According to a press release issued by the U.K. university, "New Jersey is one of the highest-scoring states for "neuroticism"; a personality trait normally associated with anxiety, stress and impulsive behavior. So, instead of the Garden State, maybe we ought to refer to ourselves as the Woody Allen State. By that I mean the funny Woody of the 1970s and 1980s and not the weird, creepy guy we see today.

We New Jerseyeans have issues: a governor forced to resign after admitting that he had an affair with another man, a dentist who allegedly decided to dispose of his medical waste at sea so that it washed up on the Jersey Shore. Then there's the jokes. People think that most residents in my state are a cross between Tony Soprano, Bruce Springsteen and Fred Flintstone. Bedrock certainly was a prehistoric stand-in for Bayonne or maybe Jersey City.
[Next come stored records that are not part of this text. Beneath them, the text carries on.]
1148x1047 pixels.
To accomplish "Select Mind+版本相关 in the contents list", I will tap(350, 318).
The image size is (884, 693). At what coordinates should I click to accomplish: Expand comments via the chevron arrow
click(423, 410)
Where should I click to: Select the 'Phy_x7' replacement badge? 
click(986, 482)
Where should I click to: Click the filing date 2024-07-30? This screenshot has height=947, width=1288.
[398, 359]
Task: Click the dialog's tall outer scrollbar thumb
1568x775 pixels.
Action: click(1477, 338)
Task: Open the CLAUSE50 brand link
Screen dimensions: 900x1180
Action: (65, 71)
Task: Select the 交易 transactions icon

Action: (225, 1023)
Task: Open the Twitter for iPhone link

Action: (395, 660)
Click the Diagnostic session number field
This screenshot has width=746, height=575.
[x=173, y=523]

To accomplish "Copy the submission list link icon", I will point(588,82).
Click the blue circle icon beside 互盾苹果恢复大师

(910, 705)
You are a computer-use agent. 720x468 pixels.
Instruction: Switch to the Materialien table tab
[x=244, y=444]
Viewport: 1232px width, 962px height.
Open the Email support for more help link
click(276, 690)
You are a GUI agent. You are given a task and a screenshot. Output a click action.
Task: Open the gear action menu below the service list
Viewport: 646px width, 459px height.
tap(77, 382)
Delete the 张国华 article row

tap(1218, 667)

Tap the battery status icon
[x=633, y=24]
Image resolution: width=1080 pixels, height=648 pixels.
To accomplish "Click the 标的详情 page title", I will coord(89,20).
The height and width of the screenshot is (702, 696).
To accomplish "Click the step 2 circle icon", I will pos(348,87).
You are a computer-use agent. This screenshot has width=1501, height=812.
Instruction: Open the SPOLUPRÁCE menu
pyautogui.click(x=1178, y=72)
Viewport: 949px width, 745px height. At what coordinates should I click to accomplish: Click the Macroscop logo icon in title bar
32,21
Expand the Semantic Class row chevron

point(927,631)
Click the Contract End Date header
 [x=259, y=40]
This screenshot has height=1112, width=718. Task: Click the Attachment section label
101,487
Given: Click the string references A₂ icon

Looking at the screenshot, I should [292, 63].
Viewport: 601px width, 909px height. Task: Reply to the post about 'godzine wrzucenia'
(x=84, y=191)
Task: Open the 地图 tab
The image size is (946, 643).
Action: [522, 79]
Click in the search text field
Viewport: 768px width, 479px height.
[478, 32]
Researchers at Cambridge -- led interestingly by a native of Louisiana -- tried to create a personality map of the United States. The point of this exercise escapes me. I mean, did you need a study to prove that people in the Northeast are more uptight that people in the Midwest. It's common sense, no. The Cambridge researchers insist that they are about more than perpetuating stereotypes.

"Obviously it's not as simple as saying that a person is guaranteed to be more anxious if they come from West Virginia or more religious because they happen to live in New Mexico; but we did find pretty clear signs that there are meaningful differences in the personalities of people living in different areas of the United States," said Dr. Jason Rentfrow, the lead researcher, in a press release.